The Mad Fientist has an awesome article about the HSA being the best retirement account on the planet or something like that. I would continue to contribute to a Roth IRA. I like the Roth IRA, especially at your age, it’s going to grow tax-free and help fund your post-retirement accounts. Plus the limit for contributions is $6,000 this year, I think it goes up to 6,500 next year, but don’t quote me. I still love contributing to a retirement account, but if you want to be so heavy in real estate, building up your cash position, putting feelers out, you mentioned Texas and Florida, those are going to be less expensive than the northeast and you could get some really great cash flowing properties there.
Start looking into those areas and keeping an eye on the market and seeing what’s happening.

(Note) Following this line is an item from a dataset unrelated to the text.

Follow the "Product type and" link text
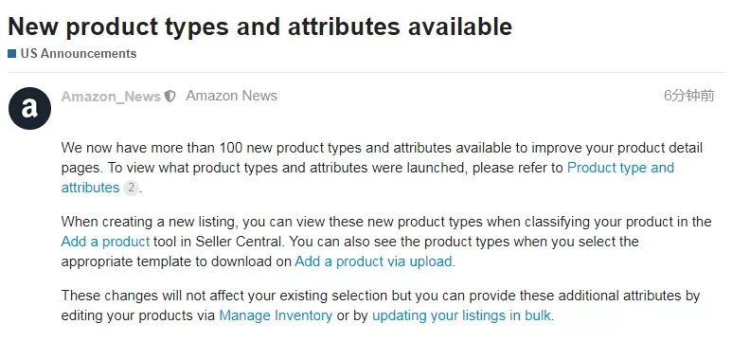Viewport: 732px width, 342px height. [620, 168]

I mean, you’ve got $30,000 in cash right now. Maybe some amazing property comes up that is worth buying. You deplete your cash position because you know can replenish it simply by stopping your contributions to your retirement accounts and you jump in on a smoking hot deal. I wouldn’t jump in on a mediocre deal, but I would definitely jump in on a smoking hot deal.
Scott:
Remy, how much cash could you accumulate if you didn’t do anything with your retirement accounts? How much incremental cash would you be able to generate after text?
Remy:
Probably in the order of 20,000 a year or something like that.
Scott:
Okay, 20.
Remy:
That’s just extra by the way. So, on top of whatever cash position that I could create through income with the way I contribute now, I’m saying an extra 20,000.
Scott:
And how much total cash would that be if you combine both?
Remy:
Oh, probably like 35 in a year, something like that, 30, 35.
Scott:
Okay, 35 a year. That allows you to buy one property in your area every two years if you find a really good deal, maybe two and a half years with 25% down.
Remy:
Yeah, probably more like three years because we’re looking at, for 25% down, anywhere in the area, you’re looking at like 400,000 as a minimum unless you just clicked a real beat-up property, and you can do everything. I have a little bit of handiness where I can do some things myself, but big structural things where you would get that smoking hot deal as somebody who would understand how to do that thing, that is not me.
Scott:
Great. So that puts us at three, four, maybe four properties in 10 years. I’m going to give you a little bit of credit that you’re going to… Income’s going to expand over that time period. It’s not going to be static with this. So, that gets us pretty close to your goal but probably closer to 500,000, maybe 700,000 in equity, not a million in inequity. If you repair them or do something creative or house hack, you’re going to get there faster.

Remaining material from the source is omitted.